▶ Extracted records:
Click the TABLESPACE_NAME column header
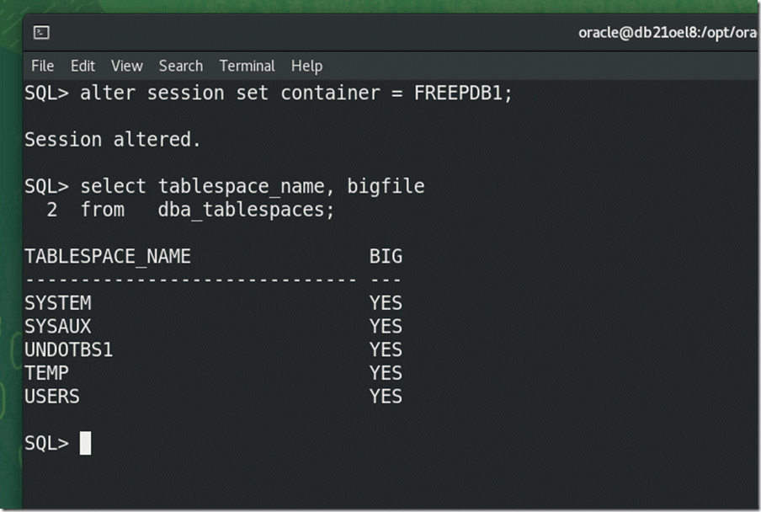Screen dimensions: 761x512 108,256
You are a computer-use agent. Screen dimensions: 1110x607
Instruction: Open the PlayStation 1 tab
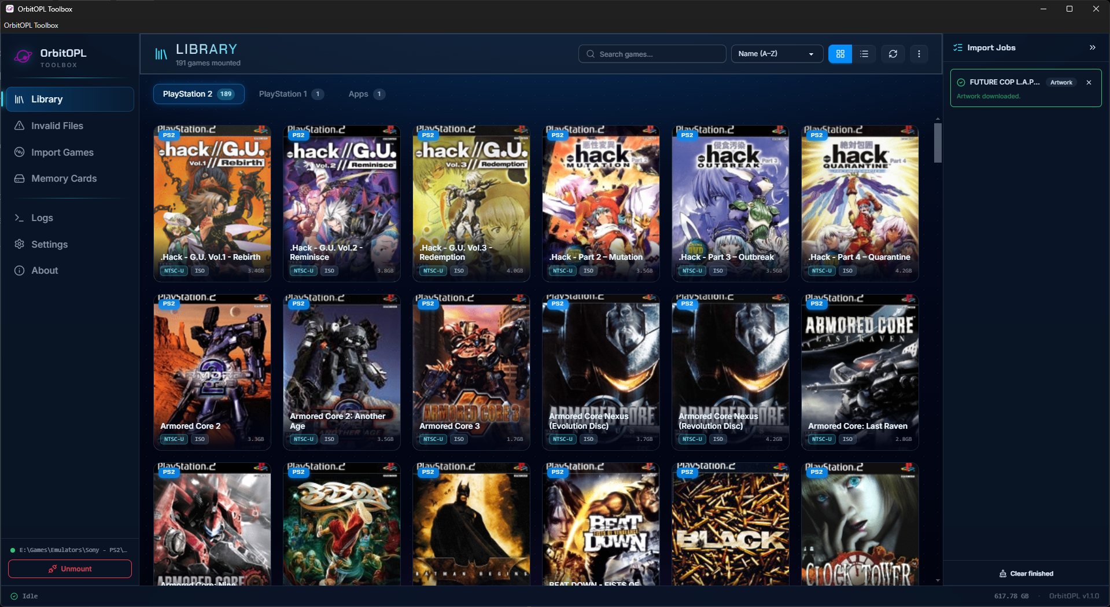tap(291, 94)
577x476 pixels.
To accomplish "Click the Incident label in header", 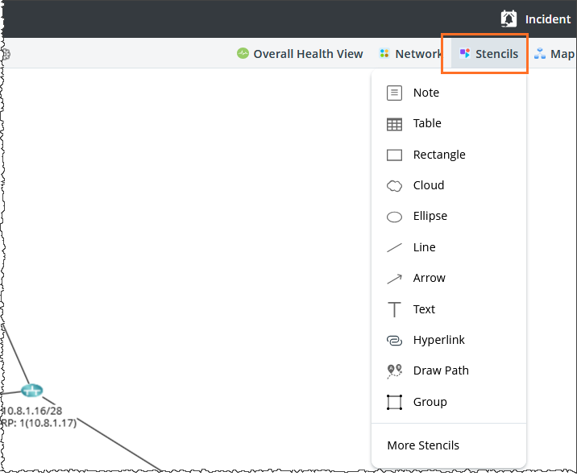I will (x=548, y=19).

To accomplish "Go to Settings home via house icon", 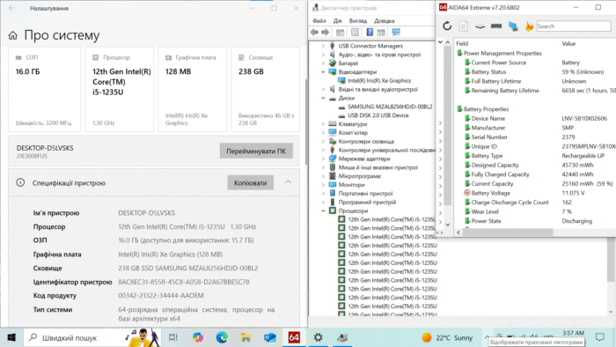I will point(13,36).
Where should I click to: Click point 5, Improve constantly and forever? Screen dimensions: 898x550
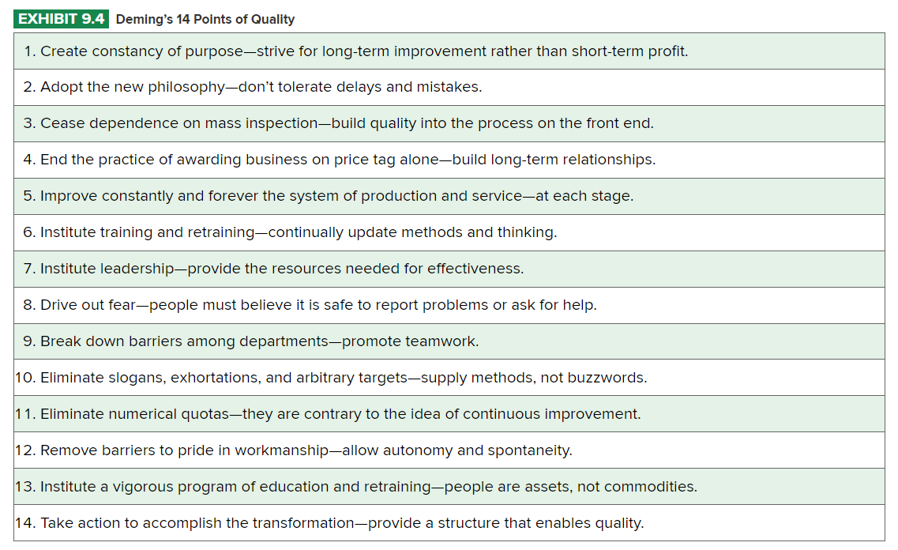(328, 196)
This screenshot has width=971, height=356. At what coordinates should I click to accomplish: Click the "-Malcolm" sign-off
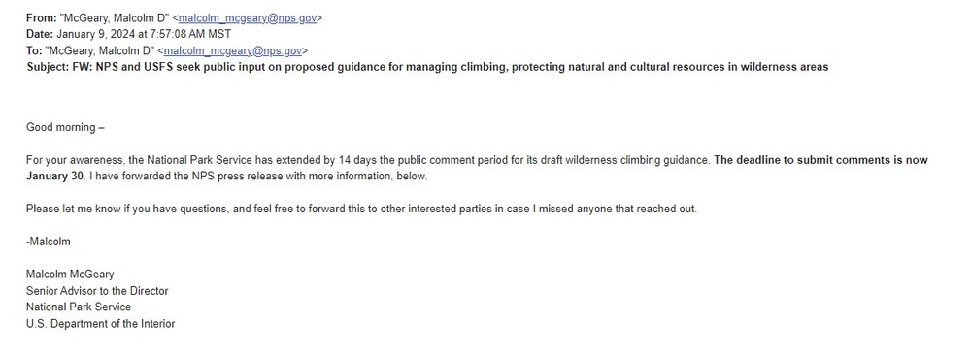(x=49, y=242)
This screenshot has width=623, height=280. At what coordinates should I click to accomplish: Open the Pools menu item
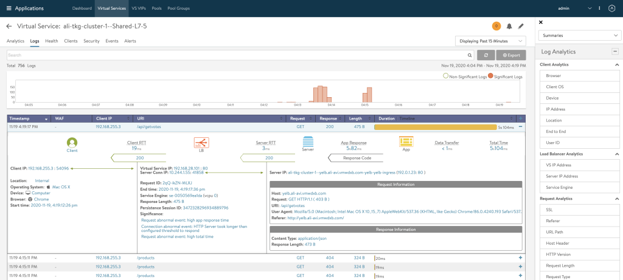pyautogui.click(x=156, y=9)
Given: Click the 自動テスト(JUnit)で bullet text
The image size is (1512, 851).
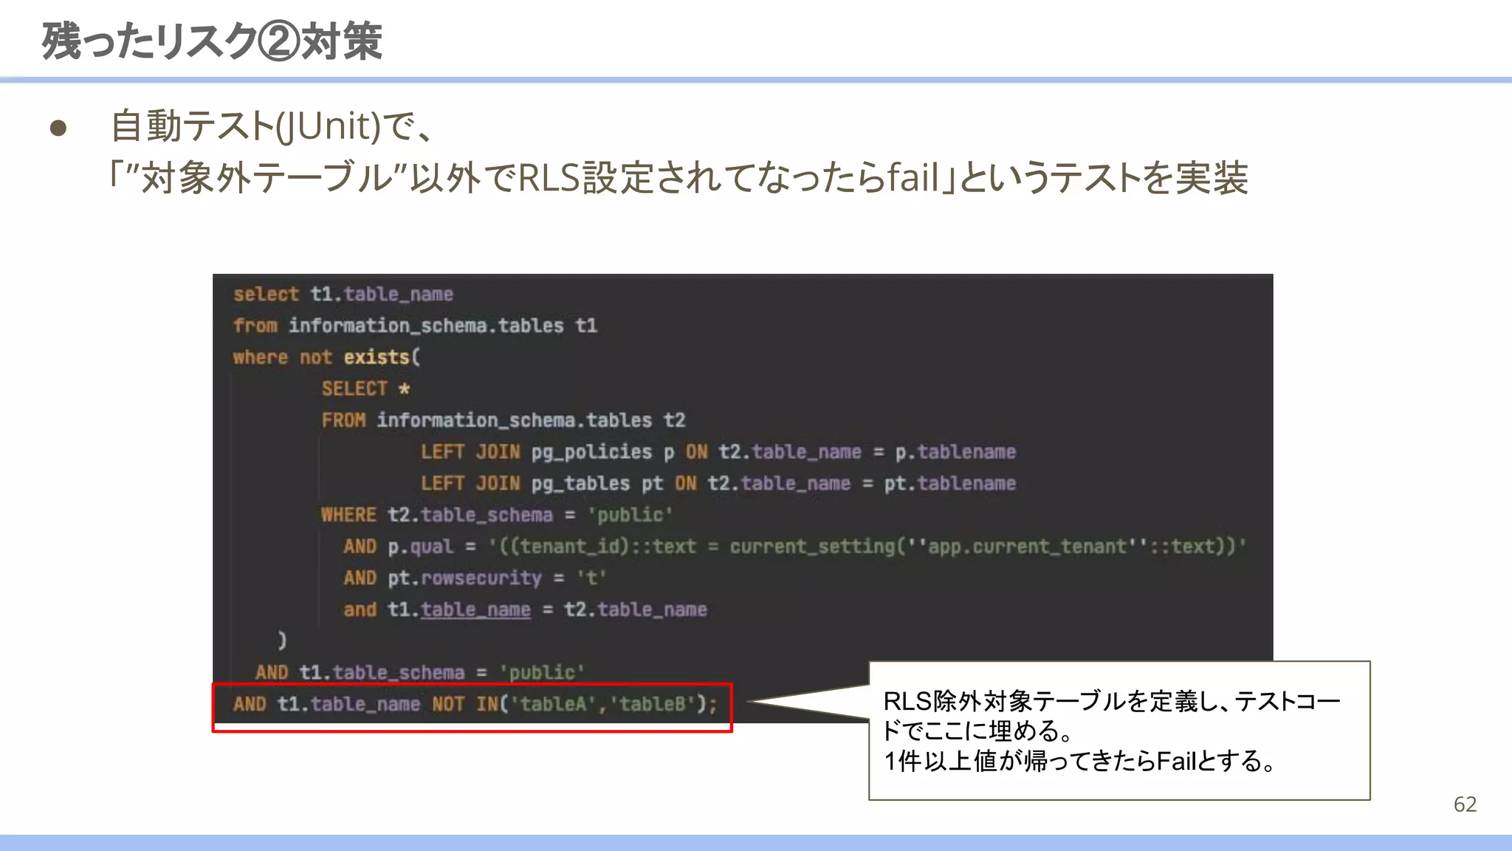Looking at the screenshot, I should click(270, 126).
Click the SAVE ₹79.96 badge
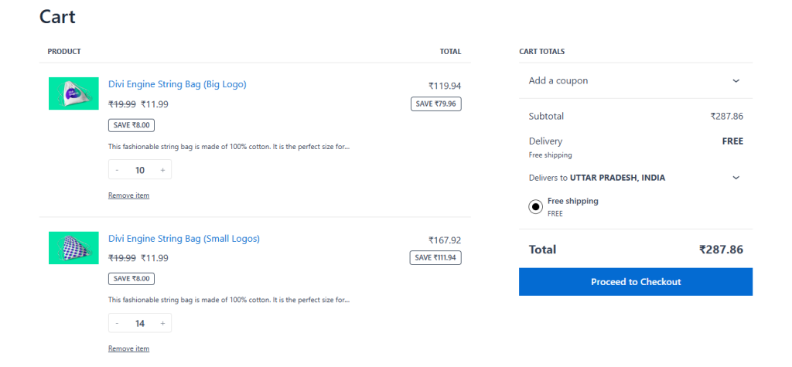Image resolution: width=792 pixels, height=367 pixels. pos(435,104)
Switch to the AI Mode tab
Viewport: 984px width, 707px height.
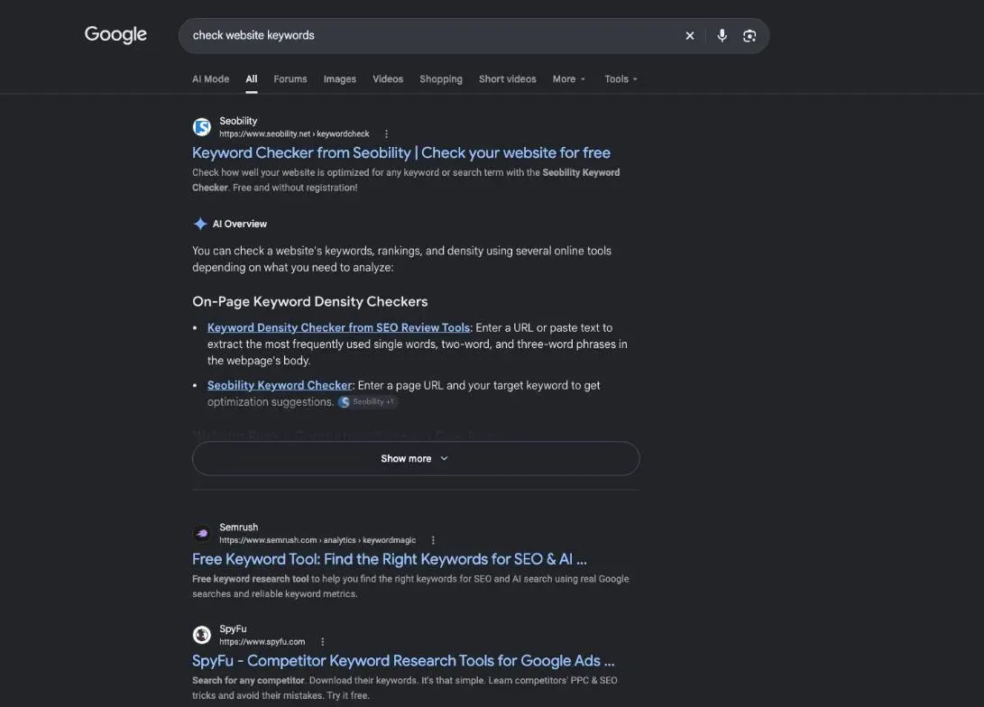(210, 79)
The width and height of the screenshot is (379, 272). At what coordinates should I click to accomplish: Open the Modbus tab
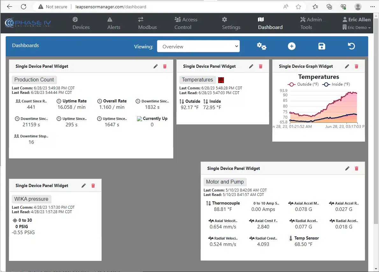pos(147,24)
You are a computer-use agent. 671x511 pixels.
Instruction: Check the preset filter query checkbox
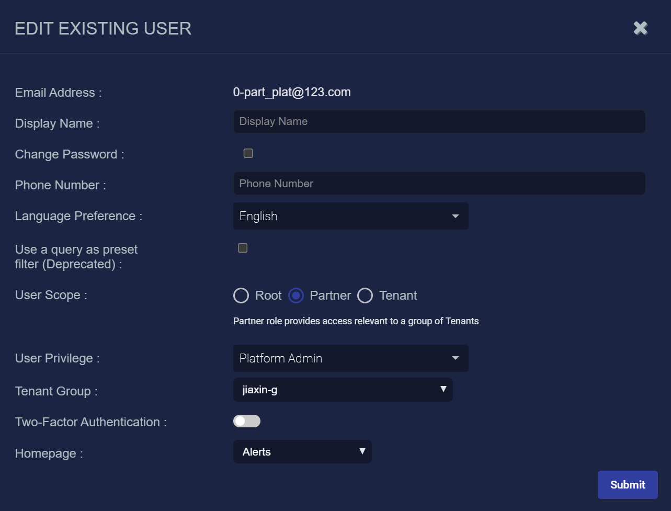243,248
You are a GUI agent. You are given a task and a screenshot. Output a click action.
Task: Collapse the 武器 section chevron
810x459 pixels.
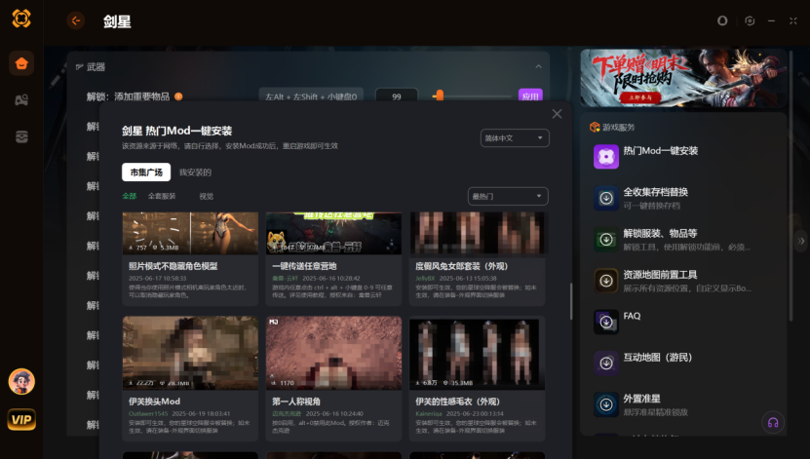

▶ Stated goal: Write out again every line from the one containing "Switch to the AI Mode tab" through the last line, raising each coordinate in the answers by 67. Leave the pictures out.

▶ Output for this exercise:
Switch to the AI Mode tab
Viewport: 984px width, 707px height.
(277, 146)
The width and height of the screenshot is (379, 272). At what coordinates should I click to accomplish: Open the Modbus tab
pos(214,91)
You are a computer-use agent. 671x511 pixels.
Instruction: Check the preset filter query checkbox
310,315
You are a GUI agent. You are given a task and a screenshot. Output a click action.
Task: Collapse the 武器 section chevron
810x459 pixels.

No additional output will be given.